___ Material for the task ___
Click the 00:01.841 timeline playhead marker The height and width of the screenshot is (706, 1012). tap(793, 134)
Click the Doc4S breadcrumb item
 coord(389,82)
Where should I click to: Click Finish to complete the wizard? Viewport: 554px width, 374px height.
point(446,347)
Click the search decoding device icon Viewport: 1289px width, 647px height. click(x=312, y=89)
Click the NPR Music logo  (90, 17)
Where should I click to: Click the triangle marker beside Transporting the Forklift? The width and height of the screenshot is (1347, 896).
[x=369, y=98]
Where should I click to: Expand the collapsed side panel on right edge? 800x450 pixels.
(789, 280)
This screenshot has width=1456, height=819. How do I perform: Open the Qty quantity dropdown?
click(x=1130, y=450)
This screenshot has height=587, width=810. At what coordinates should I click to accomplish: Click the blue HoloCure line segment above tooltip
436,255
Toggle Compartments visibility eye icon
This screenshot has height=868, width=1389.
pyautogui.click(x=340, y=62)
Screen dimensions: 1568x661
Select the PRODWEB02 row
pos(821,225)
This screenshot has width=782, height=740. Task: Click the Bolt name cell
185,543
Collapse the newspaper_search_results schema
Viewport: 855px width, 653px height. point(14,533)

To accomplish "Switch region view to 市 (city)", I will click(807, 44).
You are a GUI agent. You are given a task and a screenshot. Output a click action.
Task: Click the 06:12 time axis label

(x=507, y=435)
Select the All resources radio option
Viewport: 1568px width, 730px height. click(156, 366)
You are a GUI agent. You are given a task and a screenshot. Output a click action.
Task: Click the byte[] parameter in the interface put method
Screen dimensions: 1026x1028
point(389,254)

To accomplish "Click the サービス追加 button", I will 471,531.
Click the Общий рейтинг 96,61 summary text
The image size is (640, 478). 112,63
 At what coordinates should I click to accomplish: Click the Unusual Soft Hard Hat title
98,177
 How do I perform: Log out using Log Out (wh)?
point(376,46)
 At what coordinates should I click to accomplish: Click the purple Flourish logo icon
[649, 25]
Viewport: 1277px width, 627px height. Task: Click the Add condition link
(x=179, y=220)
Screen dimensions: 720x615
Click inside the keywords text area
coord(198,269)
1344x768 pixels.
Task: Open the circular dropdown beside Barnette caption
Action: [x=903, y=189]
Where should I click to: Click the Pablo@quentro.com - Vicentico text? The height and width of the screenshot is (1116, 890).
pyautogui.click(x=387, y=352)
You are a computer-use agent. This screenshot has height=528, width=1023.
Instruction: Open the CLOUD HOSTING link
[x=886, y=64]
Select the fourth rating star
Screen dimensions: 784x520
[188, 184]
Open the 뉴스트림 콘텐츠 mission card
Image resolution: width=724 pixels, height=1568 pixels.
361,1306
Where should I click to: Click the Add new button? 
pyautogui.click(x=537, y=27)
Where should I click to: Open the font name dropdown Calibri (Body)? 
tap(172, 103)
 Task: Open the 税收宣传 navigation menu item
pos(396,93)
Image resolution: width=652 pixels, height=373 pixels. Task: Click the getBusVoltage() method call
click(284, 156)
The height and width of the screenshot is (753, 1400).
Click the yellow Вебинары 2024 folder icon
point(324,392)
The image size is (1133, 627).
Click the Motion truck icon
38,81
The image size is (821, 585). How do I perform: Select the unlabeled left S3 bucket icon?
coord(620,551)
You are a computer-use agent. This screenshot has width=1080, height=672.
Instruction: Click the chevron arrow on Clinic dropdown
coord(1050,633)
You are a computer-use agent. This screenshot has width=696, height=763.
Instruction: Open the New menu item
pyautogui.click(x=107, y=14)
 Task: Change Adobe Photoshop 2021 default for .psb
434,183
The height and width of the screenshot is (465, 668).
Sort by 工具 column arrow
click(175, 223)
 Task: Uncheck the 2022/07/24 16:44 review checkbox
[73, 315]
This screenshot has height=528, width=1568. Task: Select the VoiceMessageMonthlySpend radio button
___
● Problem to solve
Reproduce the entries above in full, verbatim.

● Problem solution
Click the 00:01.841 timeline playhead marker The height and width of the screenshot is (706, 1012). tap(793, 134)
Click the Doc4S breadcrumb item
 coord(389,82)
Where should I click to: Click Finish to complete the wizard? Viewport: 554px width, 374px height.
point(446,347)
Click the search decoding device icon Viewport: 1289px width, 647px height. click(x=312, y=89)
Click the NPR Music logo  (90, 17)
Where should I click to: Click the triangle marker beside Transporting the Forklift? The width and height of the screenshot is (1347, 896).
[x=369, y=98]
Where should I click to: Expand the collapsed side panel on right edge? 800x450 pixels.
(789, 280)
This screenshot has width=1456, height=819. How do I perform: Open the Qty quantity dropdown?
click(x=1130, y=450)
This screenshot has height=587, width=810. At what coordinates should I click to accomplish: Click the blue HoloCure line segment above tooltip
436,255
Toggle Compartments visibility eye icon
This screenshot has height=868, width=1389.
pyautogui.click(x=340, y=62)
Screen dimensions: 1568x661
Select the PRODWEB02 row
pos(821,225)
This screenshot has width=782, height=740. Task: Click the Bolt name cell
185,543
Collapse the newspaper_search_results schema
Viewport: 855px width, 653px height. point(14,533)

To accomplish "Switch region view to 市 (city)", I will click(807, 44).
You are a GUI agent. You are given a task and a screenshot. Output a click action.
Task: Click the 06:12 time axis label

(x=507, y=435)
Select the All resources radio option
Viewport: 1568px width, 730px height. click(156, 366)
You are a GUI agent. You are given a task and a screenshot. Output a click action.
Task: Click the byte[] parameter in the interface put method
Screen dimensions: 1026x1028
point(389,254)

To accomplish "Click the サービス追加 button", I will 471,531.
Click the Общий рейтинг 96,61 summary text
The image size is (640, 478). 112,63
 At what coordinates should I click to accomplish: Click the Unusual Soft Hard Hat title
98,177
 How do I perform: Log out using Log Out (wh)?
point(376,46)
 At what coordinates should I click to accomplish: Click the purple Flourish logo icon
[649, 25]
Viewport: 1277px width, 627px height. Task: Click the Add condition link
(x=179, y=220)
Screen dimensions: 720x615
Click inside the keywords text area
coord(198,269)
1344x768 pixels.
Task: Open the circular dropdown beside Barnette caption
Action: [x=903, y=189]
Where should I click to: Click the Pablo@quentro.com - Vicentico text? The height and width of the screenshot is (1116, 890).
pyautogui.click(x=387, y=352)
You are a computer-use agent. This screenshot has height=528, width=1023.
Instruction: Open the CLOUD HOSTING link
[x=886, y=64]
Select the fourth rating star
Screen dimensions: 784x520
[188, 184]
Open the 뉴스트림 콘텐츠 mission card
Image resolution: width=724 pixels, height=1568 pixels.
361,1306
Where should I click to: Click the Add new button? 
pyautogui.click(x=537, y=27)
Where should I click to: Open the font name dropdown Calibri (Body)? 
tap(172, 103)
 Task: Open the 税收宣传 navigation menu item
pos(396,93)
Image resolution: width=652 pixels, height=373 pixels. Task: Click the getBusVoltage() method call
click(284, 156)
The height and width of the screenshot is (753, 1400).
Click the yellow Вебинары 2024 folder icon
point(324,392)
The image size is (1133, 627).
Click the Motion truck icon
38,81
The image size is (821, 585). How do I perform: Select the unlabeled left S3 bucket icon?
coord(620,551)
You are a computer-use agent. This screenshot has width=1080, height=672.
Instruction: Click the chevron arrow on Clinic dropdown
coord(1050,633)
You are a computer-use agent. This screenshot has width=696, height=763.
Instruction: Open the New menu item
pyautogui.click(x=107, y=14)
 Task: Change Adobe Photoshop 2021 default for .psb
434,183
The height and width of the screenshot is (465, 668).
Sort by 工具 column arrow
click(175, 223)
 Task: Uncheck the 2022/07/24 16:44 review checkbox
[73, 315]
This screenshot has height=528, width=1568. Task: Select the VoiceMessageMonthlySpend radio button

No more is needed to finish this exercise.